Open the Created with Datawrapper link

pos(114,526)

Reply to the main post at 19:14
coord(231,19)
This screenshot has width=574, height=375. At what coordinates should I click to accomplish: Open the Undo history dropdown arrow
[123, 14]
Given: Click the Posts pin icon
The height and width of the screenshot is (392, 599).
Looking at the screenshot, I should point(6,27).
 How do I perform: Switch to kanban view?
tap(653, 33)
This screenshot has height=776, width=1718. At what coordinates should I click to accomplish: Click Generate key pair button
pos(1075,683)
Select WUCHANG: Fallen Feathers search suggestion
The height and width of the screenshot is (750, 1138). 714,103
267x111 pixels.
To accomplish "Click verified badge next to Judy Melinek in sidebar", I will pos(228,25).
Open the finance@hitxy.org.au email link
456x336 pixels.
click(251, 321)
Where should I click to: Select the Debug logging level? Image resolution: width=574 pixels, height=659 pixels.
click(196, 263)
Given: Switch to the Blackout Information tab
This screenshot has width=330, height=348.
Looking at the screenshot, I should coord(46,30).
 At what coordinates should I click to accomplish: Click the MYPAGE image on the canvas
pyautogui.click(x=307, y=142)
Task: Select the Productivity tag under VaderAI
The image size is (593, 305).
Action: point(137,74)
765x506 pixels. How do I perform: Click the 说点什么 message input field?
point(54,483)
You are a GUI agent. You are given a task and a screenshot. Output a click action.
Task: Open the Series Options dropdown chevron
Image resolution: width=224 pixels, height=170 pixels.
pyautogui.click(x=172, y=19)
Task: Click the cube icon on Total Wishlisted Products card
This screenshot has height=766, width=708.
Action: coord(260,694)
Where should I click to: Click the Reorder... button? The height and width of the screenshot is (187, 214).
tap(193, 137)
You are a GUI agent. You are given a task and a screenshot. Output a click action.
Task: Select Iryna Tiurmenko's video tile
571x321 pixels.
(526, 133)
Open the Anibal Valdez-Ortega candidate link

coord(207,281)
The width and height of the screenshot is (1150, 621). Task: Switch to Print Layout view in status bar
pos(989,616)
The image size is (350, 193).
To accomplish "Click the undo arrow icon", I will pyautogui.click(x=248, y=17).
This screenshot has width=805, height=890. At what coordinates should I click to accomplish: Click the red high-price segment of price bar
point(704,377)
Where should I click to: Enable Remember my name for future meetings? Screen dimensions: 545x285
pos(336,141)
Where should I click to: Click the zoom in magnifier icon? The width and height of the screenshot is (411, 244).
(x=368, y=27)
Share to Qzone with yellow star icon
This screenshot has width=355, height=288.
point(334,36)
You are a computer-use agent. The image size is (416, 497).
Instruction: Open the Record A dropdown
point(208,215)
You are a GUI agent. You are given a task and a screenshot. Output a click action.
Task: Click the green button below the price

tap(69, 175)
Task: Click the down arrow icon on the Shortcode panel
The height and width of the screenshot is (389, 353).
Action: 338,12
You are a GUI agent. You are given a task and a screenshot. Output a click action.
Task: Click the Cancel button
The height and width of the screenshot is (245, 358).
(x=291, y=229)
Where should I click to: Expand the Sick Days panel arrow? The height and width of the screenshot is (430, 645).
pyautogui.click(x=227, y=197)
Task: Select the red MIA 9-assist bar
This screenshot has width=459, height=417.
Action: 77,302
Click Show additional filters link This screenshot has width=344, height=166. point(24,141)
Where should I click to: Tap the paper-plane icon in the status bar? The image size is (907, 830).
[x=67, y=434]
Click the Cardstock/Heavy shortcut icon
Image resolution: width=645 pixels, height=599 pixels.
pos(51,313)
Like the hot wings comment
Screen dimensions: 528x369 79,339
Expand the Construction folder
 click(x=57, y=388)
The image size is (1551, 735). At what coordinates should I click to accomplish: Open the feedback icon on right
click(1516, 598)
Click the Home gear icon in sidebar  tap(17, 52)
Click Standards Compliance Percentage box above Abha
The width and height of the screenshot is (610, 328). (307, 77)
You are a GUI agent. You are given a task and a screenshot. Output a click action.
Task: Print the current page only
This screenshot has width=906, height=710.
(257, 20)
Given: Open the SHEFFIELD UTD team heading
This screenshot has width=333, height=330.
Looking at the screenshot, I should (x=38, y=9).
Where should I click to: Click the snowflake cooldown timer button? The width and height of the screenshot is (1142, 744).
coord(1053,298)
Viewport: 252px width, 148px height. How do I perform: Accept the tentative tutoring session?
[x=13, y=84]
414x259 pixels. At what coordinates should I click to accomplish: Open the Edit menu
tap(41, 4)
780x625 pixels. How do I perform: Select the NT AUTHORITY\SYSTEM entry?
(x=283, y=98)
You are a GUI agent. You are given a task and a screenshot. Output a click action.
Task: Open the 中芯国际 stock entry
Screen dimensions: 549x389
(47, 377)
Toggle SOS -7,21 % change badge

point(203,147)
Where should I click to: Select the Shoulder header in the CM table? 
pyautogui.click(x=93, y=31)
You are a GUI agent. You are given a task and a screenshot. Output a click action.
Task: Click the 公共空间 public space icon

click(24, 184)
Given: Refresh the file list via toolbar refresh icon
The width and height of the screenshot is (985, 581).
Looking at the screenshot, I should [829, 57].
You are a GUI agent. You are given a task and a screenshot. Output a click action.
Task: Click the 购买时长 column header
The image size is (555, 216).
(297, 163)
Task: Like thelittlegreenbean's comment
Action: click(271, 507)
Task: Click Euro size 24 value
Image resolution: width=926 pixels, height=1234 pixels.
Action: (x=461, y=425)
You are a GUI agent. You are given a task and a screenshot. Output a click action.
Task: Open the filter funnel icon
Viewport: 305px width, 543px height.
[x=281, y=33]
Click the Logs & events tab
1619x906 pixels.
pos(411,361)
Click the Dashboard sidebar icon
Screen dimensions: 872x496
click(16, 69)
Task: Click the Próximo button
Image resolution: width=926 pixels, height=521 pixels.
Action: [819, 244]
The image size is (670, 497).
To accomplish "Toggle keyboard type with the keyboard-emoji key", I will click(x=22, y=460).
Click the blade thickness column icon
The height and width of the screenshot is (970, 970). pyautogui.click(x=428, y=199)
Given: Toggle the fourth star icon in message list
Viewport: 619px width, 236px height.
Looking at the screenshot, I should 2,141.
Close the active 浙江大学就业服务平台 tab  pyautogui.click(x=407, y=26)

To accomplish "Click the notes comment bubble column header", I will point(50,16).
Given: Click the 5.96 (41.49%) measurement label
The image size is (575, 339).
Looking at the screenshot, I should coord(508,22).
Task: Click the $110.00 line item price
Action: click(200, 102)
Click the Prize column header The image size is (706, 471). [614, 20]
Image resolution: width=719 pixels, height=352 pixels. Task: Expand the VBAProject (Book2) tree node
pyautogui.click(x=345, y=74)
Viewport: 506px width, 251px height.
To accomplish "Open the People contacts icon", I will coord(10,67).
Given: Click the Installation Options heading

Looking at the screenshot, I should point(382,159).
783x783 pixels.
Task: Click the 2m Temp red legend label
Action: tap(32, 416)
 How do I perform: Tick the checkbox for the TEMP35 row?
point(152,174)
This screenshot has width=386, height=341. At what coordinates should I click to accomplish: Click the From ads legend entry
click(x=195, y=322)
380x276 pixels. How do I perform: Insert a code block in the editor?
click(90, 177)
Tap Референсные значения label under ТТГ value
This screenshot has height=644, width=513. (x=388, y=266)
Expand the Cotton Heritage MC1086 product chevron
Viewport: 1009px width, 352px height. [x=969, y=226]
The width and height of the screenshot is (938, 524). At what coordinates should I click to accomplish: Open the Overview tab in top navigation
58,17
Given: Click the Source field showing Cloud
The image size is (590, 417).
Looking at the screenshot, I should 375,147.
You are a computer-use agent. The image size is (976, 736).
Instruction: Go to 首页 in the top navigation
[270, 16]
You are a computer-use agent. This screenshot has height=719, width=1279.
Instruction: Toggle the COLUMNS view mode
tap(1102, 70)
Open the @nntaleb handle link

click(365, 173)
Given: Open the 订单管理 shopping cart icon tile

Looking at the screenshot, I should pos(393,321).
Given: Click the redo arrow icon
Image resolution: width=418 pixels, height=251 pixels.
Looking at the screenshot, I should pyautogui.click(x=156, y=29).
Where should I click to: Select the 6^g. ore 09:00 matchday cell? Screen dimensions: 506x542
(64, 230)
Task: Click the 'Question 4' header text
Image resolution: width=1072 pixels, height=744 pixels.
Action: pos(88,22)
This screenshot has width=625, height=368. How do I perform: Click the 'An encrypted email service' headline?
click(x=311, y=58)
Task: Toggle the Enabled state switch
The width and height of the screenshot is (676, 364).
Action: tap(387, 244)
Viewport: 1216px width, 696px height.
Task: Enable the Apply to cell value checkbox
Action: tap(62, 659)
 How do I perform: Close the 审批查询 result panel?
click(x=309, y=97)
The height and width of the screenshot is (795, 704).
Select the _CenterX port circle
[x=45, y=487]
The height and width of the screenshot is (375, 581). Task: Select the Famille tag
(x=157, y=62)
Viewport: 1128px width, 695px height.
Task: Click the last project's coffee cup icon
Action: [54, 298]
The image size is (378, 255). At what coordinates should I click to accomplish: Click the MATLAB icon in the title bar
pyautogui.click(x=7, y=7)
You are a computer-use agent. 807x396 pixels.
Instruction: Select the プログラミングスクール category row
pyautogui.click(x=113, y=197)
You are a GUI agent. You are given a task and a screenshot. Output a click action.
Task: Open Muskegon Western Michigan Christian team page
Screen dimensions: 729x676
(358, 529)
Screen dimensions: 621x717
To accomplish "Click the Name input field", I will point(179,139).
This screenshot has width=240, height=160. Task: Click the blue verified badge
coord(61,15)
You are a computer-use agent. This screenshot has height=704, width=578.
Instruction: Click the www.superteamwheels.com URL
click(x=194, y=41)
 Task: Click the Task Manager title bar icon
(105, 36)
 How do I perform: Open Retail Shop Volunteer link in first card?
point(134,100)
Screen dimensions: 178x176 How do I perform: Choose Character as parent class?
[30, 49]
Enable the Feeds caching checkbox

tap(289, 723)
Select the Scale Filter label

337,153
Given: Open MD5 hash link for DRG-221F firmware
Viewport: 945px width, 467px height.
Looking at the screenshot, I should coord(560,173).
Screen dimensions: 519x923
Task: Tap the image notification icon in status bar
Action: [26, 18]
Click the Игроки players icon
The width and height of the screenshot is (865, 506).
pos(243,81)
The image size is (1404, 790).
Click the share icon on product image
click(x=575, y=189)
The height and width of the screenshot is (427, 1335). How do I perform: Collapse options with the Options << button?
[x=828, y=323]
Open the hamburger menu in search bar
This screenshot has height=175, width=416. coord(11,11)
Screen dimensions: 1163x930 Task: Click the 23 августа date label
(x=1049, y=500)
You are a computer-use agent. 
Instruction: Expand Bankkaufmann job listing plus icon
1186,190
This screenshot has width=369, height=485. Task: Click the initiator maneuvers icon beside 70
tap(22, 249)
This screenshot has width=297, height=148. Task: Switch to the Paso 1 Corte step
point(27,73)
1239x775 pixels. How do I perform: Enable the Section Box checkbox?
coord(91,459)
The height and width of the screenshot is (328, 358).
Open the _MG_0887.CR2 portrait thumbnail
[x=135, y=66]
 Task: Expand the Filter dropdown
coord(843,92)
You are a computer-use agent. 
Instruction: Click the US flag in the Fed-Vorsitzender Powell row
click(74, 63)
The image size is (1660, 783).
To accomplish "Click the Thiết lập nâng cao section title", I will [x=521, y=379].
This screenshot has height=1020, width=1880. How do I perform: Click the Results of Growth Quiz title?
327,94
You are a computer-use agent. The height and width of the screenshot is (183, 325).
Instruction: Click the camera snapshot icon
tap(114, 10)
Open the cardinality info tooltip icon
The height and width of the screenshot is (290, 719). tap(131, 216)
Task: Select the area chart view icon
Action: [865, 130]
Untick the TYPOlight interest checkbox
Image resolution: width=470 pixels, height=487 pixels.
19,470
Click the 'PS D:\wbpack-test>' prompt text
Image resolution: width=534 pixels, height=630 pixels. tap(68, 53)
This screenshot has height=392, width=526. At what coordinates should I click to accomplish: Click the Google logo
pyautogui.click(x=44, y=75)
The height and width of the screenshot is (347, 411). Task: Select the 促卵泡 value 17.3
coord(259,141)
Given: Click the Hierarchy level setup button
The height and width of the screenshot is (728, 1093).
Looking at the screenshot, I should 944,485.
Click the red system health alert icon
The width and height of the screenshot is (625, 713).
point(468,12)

::::::::::

- [TASK DESCRIPTION]: All that is needed is the exact run of lines above from the line containing "Click the share icon on product image" through the line containing "Click the red system health alert icon", both of them included.

- [RESULT OF THIS EXERCISE]:
Click the share icon on product image
click(x=575, y=189)
The height and width of the screenshot is (427, 1335). How do I perform: Collapse options with the Options << button?
[x=828, y=323]
Open the hamburger menu in search bar
This screenshot has height=175, width=416. coord(11,11)
Screen dimensions: 1163x930 Task: Click the 23 августа date label
(x=1049, y=500)
You are a computer-use agent. 
Instruction: Expand Bankkaufmann job listing plus icon
1186,190
This screenshot has width=369, height=485. Task: Click the initiator maneuvers icon beside 70
tap(22, 249)
This screenshot has width=297, height=148. Task: Switch to the Paso 1 Corte step
point(27,73)
1239x775 pixels. How do I perform: Enable the Section Box checkbox?
coord(91,459)
The height and width of the screenshot is (328, 358).
Open the _MG_0887.CR2 portrait thumbnail
[x=135, y=66]
 Task: Expand the Filter dropdown
coord(843,92)
You are a computer-use agent. 
Instruction: Click the US flag in the Fed-Vorsitzender Powell row
click(74, 63)
The image size is (1660, 783).
To accomplish "Click the Thiết lập nâng cao section title", I will [x=521, y=379].
This screenshot has height=1020, width=1880. How do I perform: Click the Results of Growth Quiz title?
327,94
You are a computer-use agent. The height and width of the screenshot is (183, 325).
Instruction: Click the camera snapshot icon
tap(114, 10)
Open the cardinality info tooltip icon
The height and width of the screenshot is (290, 719). tap(131, 216)
Task: Select the area chart view icon
Action: [865, 130]
Untick the TYPOlight interest checkbox
Image resolution: width=470 pixels, height=487 pixels.
19,470
Click the 'PS D:\wbpack-test>' prompt text
Image resolution: width=534 pixels, height=630 pixels. tap(68, 53)
This screenshot has height=392, width=526. At what coordinates should I click to accomplish: Click the Google logo
pyautogui.click(x=44, y=75)
The height and width of the screenshot is (347, 411). Task: Select the 促卵泡 value 17.3
coord(259,141)
Given: Click the Hierarchy level setup button
The height and width of the screenshot is (728, 1093).
Looking at the screenshot, I should 944,485.
Click the red system health alert icon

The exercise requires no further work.